Mr. Hughes has asked for, and Columbia officials have indicated they will help provide, infrastructure for the 183-acre site. Frankly, I think it’s appropriate for the city to help — and only help, not pay the whole freight — provide water, sewer and roads for the development that would transform government property into a private, taxpaying concern and an economic generator.
But Mr. Jackson makes an interesting point: He said Mr. Hughes should have considered the need for infrastructure as he was purchasing the property and sought an adjustment in the price. It “doesn’t make sense” to buy property from the state that needs vast improvements and seek no relief, only to approach local governments saying, “give me money for infrastructure,” he said.
“I didn’t see a bunch of people fighting to bid on that property,” he said. (Mr. Hughes was the only bidder.)
“I support Innovista because the university is involved,” Mr. Jackson said, adding the research campus would serve as a business engine and incubator, luring companies and workers to the community. “We can see a return on that.
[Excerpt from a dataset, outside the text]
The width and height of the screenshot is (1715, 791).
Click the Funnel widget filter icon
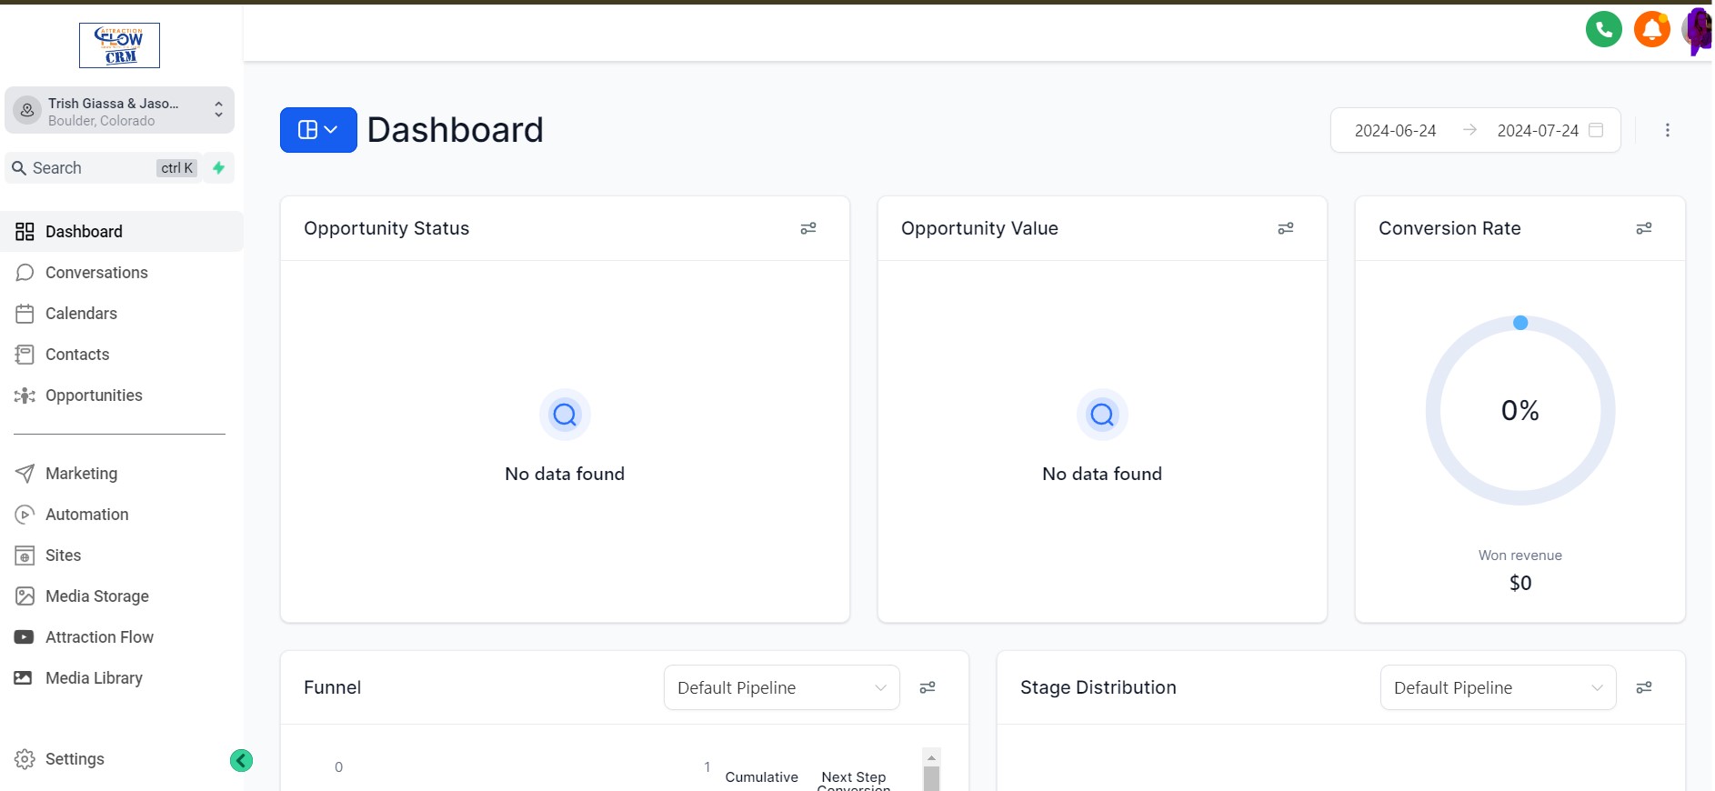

“North Main corridor, I can’t see a return.”
Greg Pearce, vice chair of the Richland Council, has expressed some concerns in the past about the TIFs but said that he has a better understanding of them now after having toured the proposed districts.
“The Innovista part of it I really don’t have a problem with,” Mr. Pearce said. He said that the north Columbia TIF is large and harder to grasp. He said the Bull Street project included in the north Columbia TIF is “a mega-project within itself.”
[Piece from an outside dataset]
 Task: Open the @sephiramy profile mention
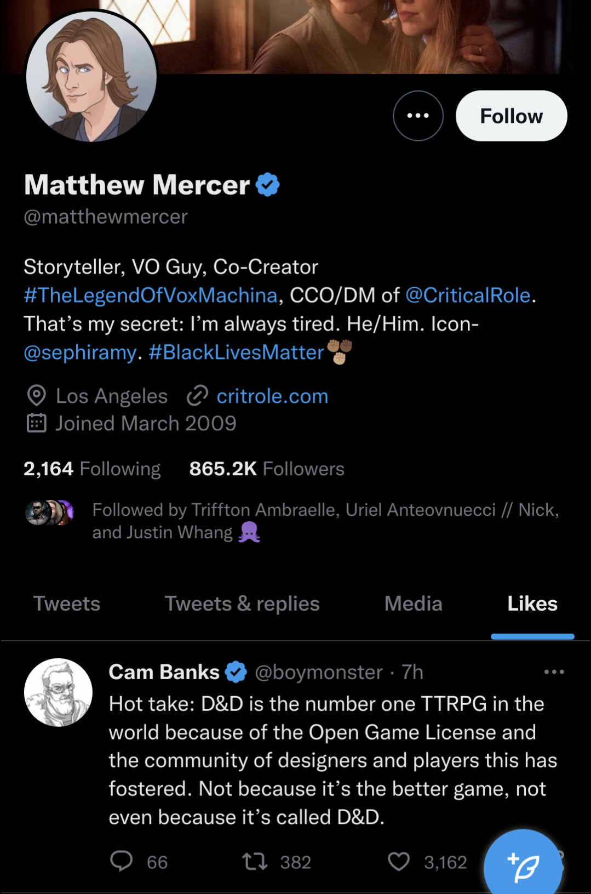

He said he now understands what the city wants to do in parts of the north Columbia district and likes the idea of redeveloping areas along Forrest Drive and priming the pump for commercial development. “That makes a certain amount of sense,” he said.
Still, he’s apprehensive about trying to roll out two sizeable TIFs at once. “The two of them together back to back is a real mouthful,” he said.
County Council Chairman Kelvin Washington was noncommittal about the TIFs, saying the council would have to review the city’s proposals and determine what direction to take. He said he has a number of questions that need to be answered, including how the arrangements would affect Richland District 1.
“No one has yet to paint a picture for me how it’s going to impact the (school) district,” Mr. Washington, who represents Lower Richland, said. He said that Lower Richland High School has built positive momentum and that he doesn’t want to jeopardize that progress.
Mr. Washington’s concern about schools is well-taken. While I question whether the city and county should participate in the TIFs, my concern is based on whether it’s good policy, not whether they should be providing water, sewer roads and such to help spur development. But that’s not the school district’s job. The school district’s job is to provide the best environment in which to educate children; schools need every one of the limited dollars they get to carry out that mission.
If City Council gives its final OK to the TIFs, we’ll find out pretty soon what the school board and the whole of County Council think. And considering that the TIFs are essentially dead without their approval, folks across the city — from North Main to Innovista — will be tuned in.